§ TASK TO CARRY OUT: Your output should be exactly the lines from the one containing "Click the Company building icon" through the final line of the records, both included, with every picture left out.

§ INPUT DATA:
----
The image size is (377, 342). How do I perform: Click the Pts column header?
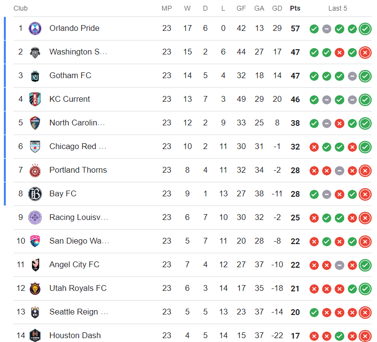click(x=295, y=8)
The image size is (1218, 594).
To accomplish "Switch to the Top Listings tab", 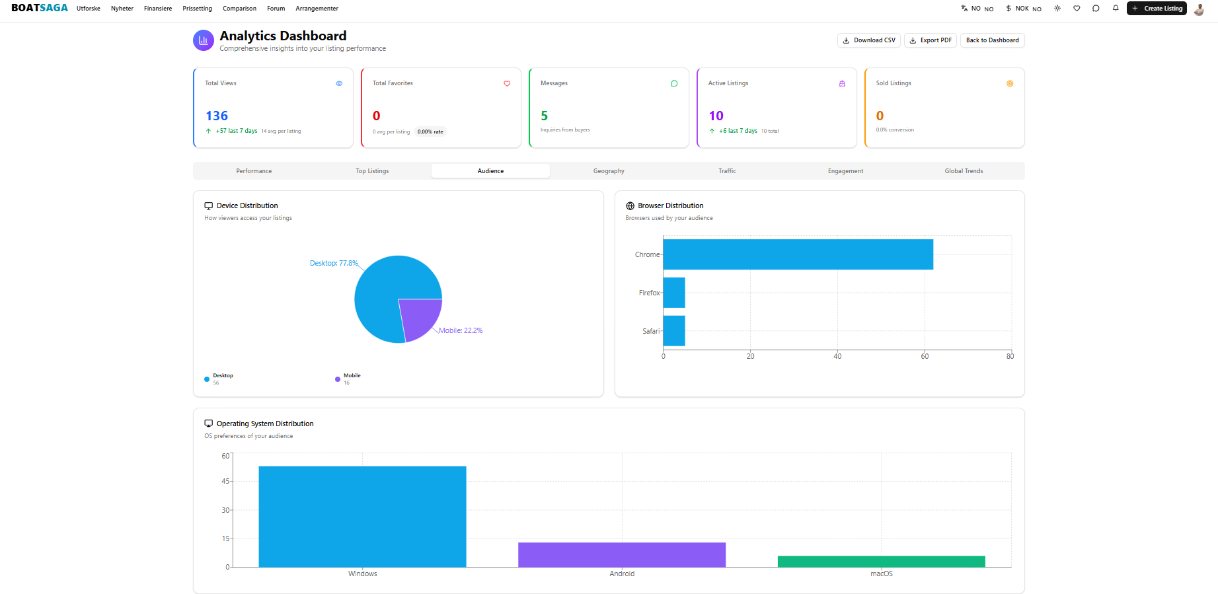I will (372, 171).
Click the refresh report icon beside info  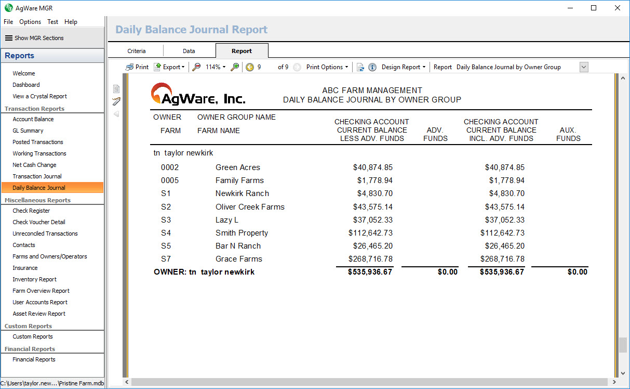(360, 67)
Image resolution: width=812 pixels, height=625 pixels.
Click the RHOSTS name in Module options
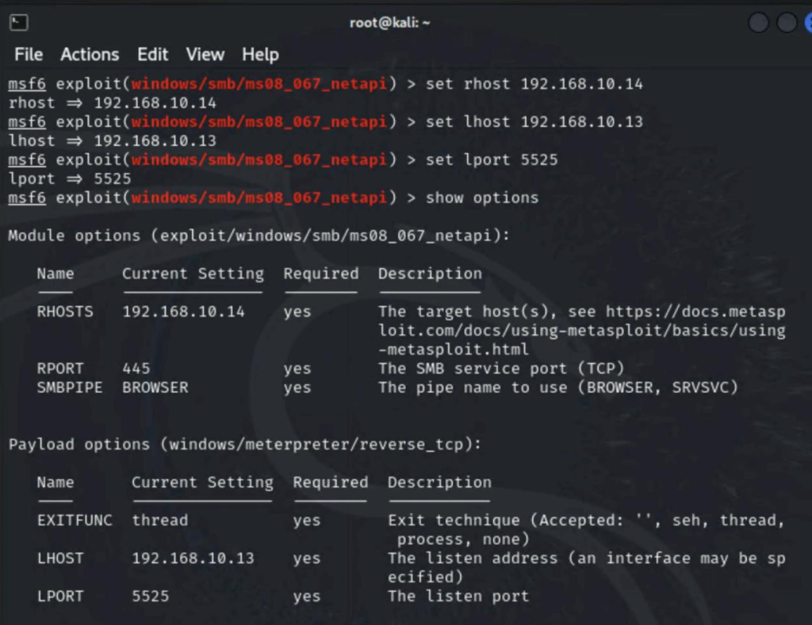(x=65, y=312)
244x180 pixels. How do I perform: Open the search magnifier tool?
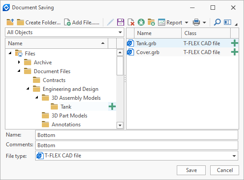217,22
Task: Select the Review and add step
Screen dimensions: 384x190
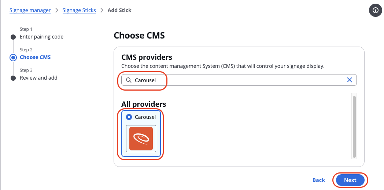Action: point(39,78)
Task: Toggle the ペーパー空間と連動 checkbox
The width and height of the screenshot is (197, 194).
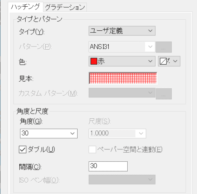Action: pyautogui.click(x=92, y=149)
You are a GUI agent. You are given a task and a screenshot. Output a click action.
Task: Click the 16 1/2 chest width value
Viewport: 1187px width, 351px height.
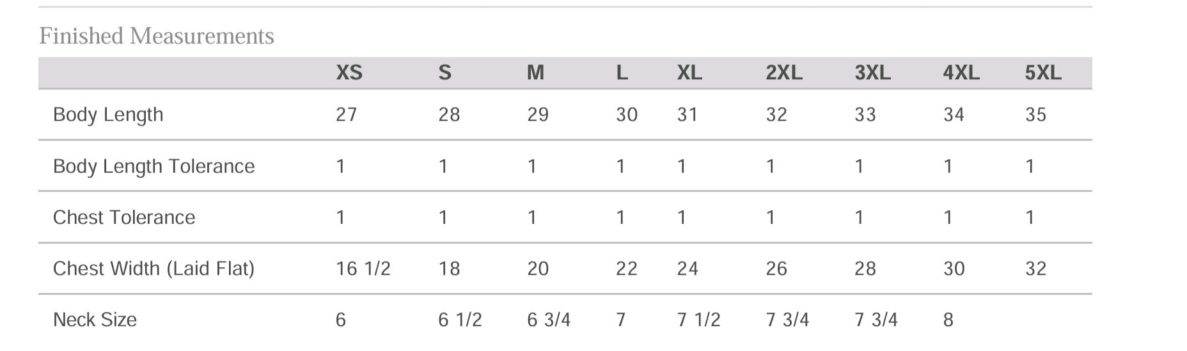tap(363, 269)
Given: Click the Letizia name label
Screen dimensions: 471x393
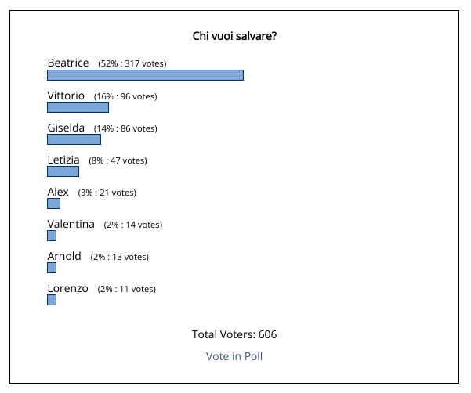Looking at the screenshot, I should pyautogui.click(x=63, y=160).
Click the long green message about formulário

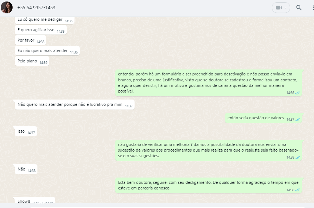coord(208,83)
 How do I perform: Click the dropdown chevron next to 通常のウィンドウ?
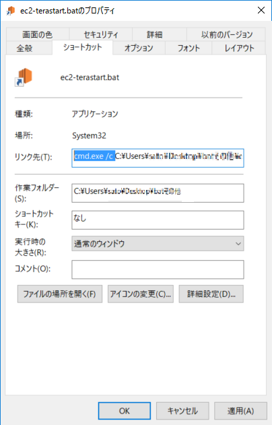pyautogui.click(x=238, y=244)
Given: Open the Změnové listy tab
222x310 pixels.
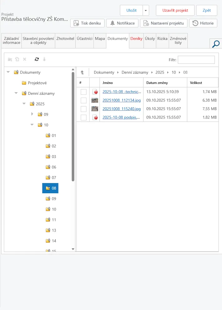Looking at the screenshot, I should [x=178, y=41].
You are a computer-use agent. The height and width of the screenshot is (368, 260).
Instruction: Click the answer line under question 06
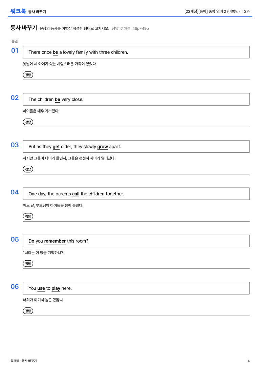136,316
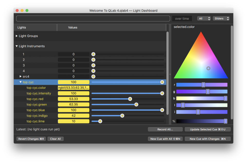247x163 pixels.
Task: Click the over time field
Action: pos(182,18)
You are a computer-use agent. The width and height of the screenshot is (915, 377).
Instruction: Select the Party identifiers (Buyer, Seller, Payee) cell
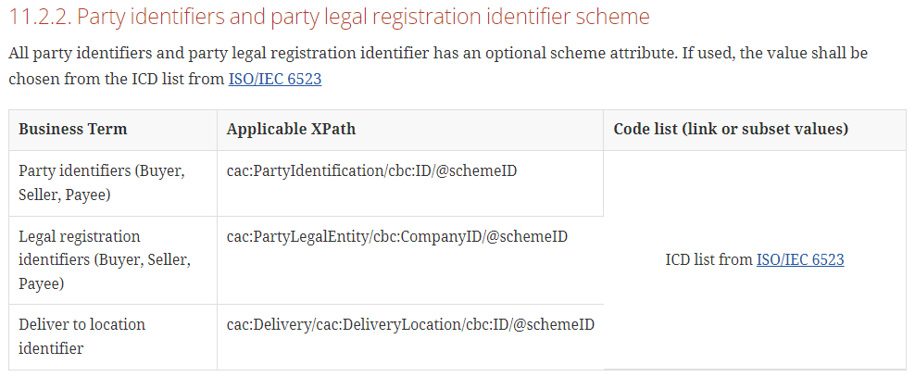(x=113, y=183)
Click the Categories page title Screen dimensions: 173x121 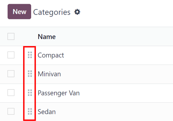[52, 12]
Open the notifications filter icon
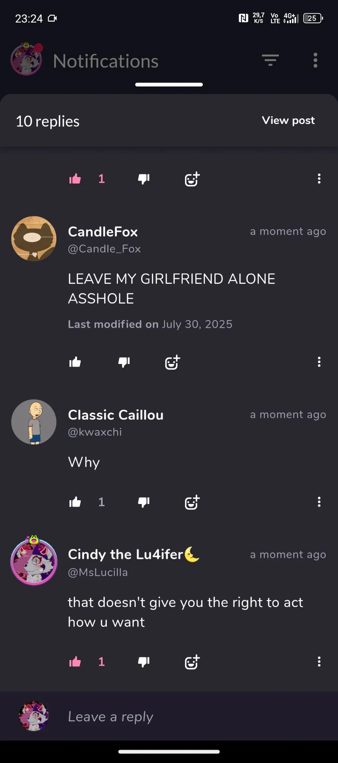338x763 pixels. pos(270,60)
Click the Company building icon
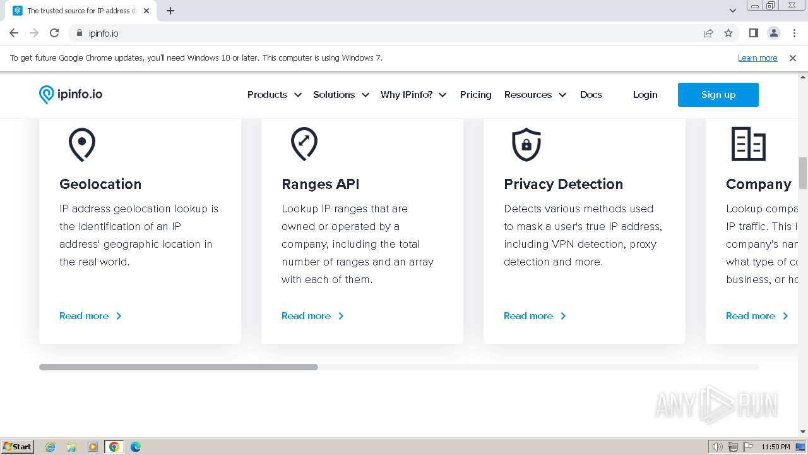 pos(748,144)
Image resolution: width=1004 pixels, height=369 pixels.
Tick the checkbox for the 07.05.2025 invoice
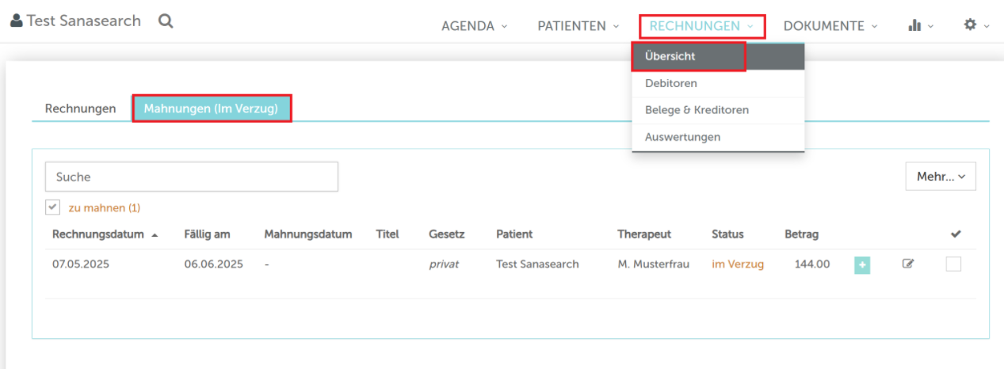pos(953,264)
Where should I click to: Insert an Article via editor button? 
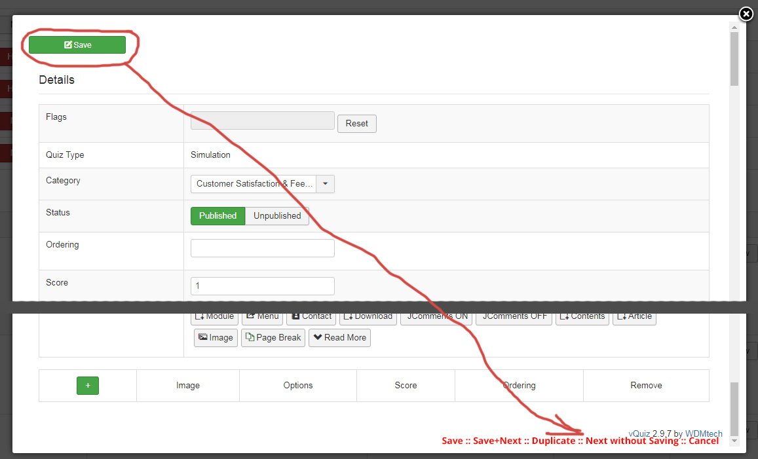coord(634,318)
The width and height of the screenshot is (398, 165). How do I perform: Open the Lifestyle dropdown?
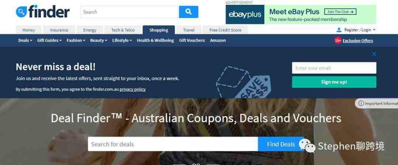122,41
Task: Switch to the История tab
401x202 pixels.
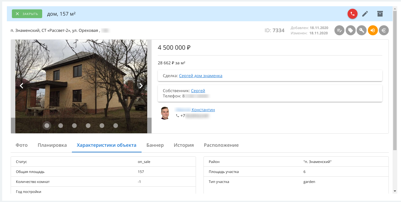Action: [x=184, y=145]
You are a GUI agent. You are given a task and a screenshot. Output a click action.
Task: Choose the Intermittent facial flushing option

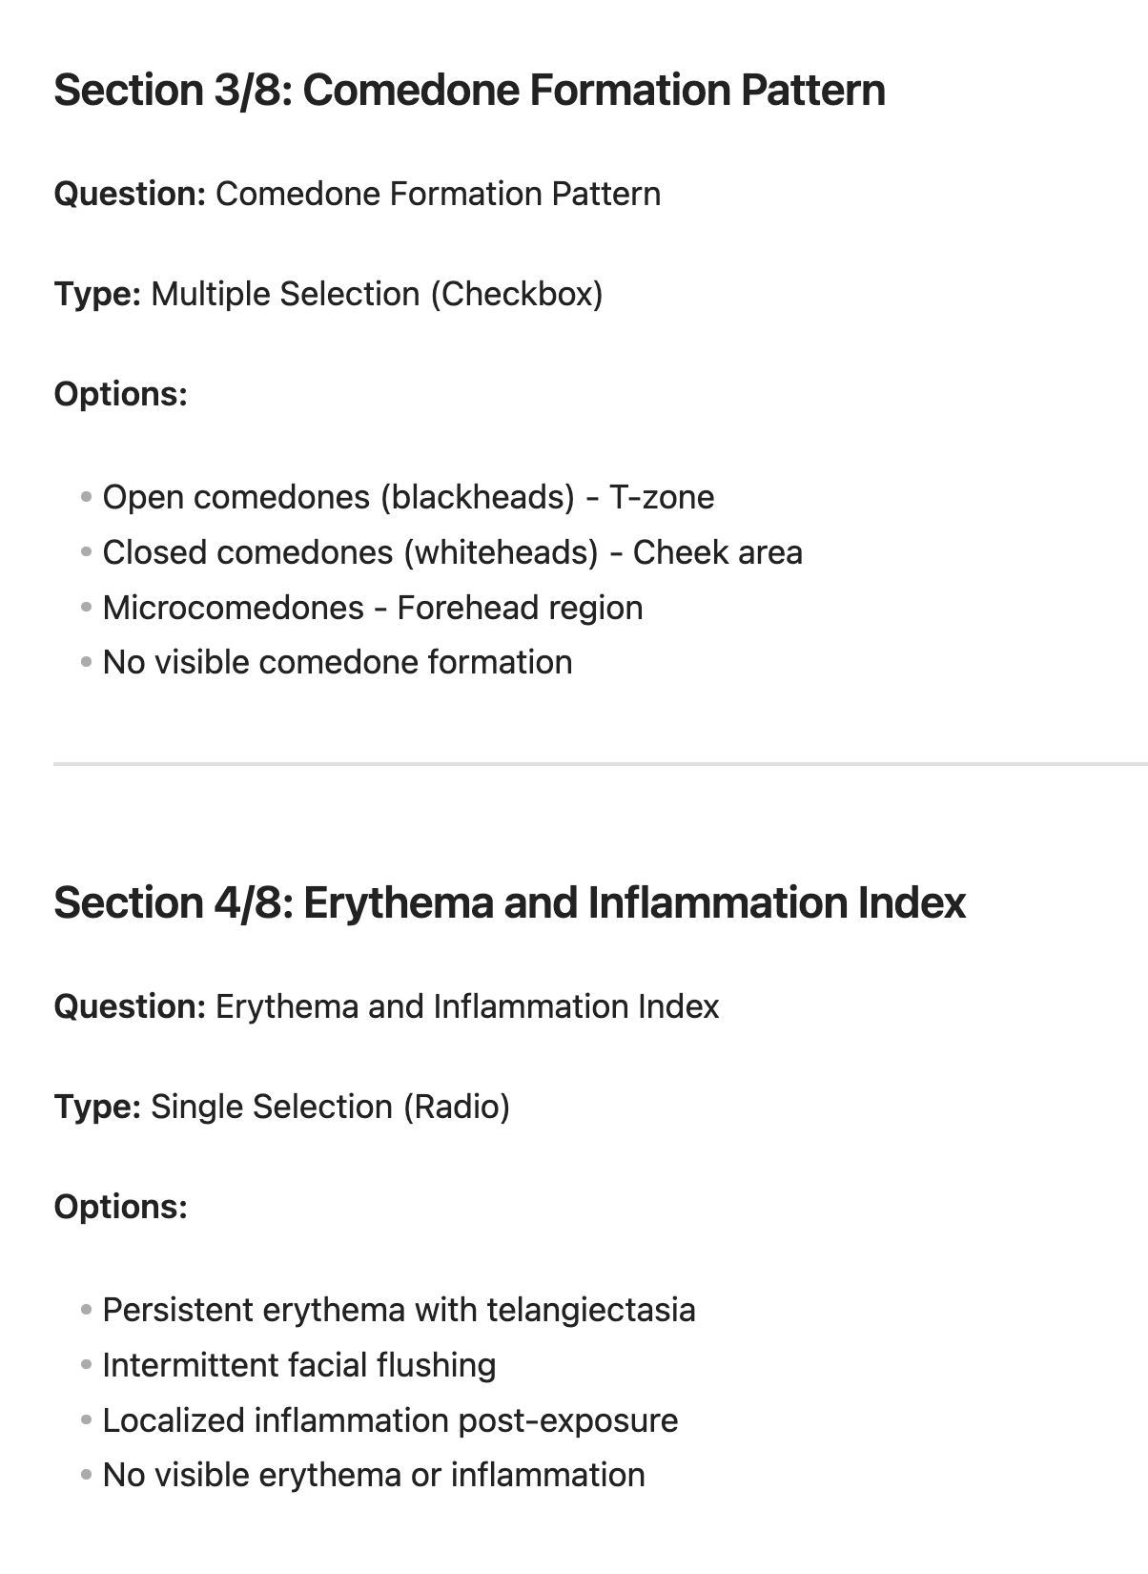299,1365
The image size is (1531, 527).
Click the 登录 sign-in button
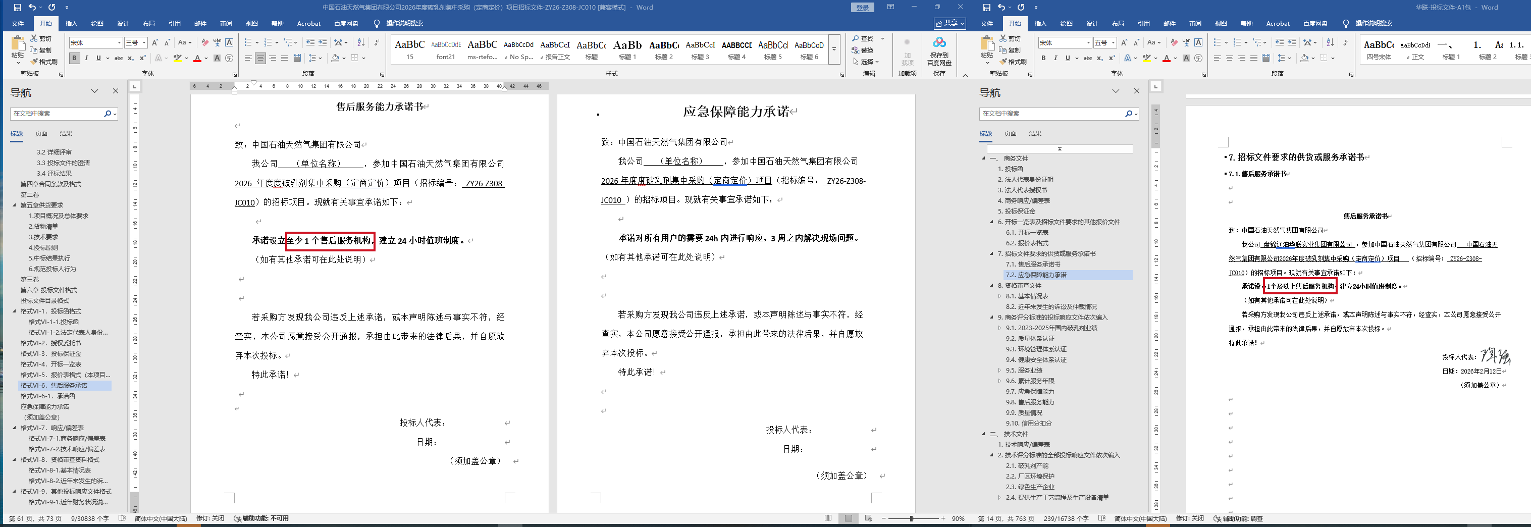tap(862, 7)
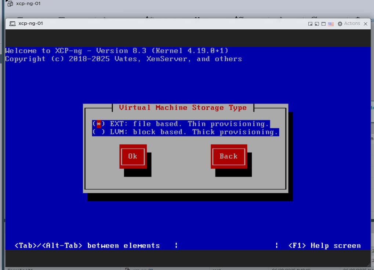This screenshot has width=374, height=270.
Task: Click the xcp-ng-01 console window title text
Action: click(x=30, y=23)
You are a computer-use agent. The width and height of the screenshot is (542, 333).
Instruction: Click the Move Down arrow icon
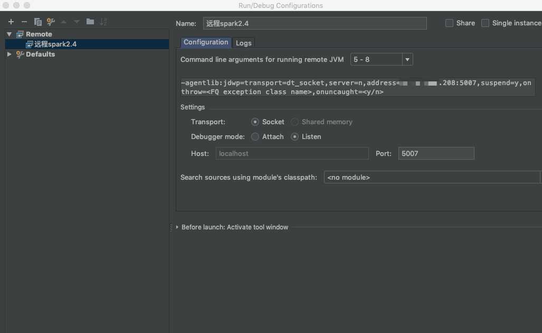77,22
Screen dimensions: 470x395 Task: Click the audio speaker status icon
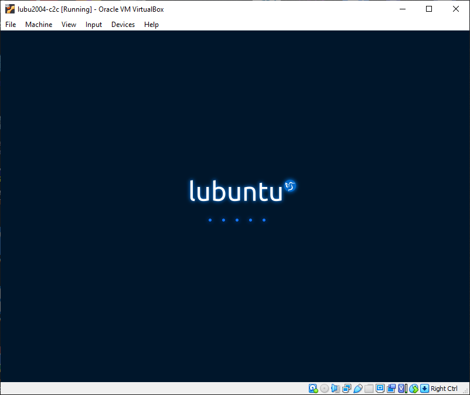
----
§ FINISHED EXERCISE:
Click the Company building icon
 pos(748,144)
Image resolution: width=1004 pixels, height=369 pixels.
Tick the checkbox for the 07.05.2025 invoice
pos(953,264)
Where should I click to: Insert an Article via editor button? 
coord(634,318)
The width and height of the screenshot is (398, 165). How do I perform: Open the Lifestyle dropdown?
122,41
Task: Switch to the История tab
401x202 pixels.
Action: [x=184, y=145]
You are a GUI agent. You are given a task and a screenshot. Output a click action.
Task: Choose the Intermittent facial flushing option

299,1365
The image size is (1531, 527).
Click the 登录 sign-in button
tap(862, 7)
This screenshot has width=374, height=270.
Task: Click the xcp-ng-01 console window title text
Action: click(x=30, y=23)
You are a computer-use agent. The width and height of the screenshot is (542, 333).
Instruction: Click the Move Down arrow icon
77,22
Screen dimensions: 470x395 Task: Click the audio speaker status icon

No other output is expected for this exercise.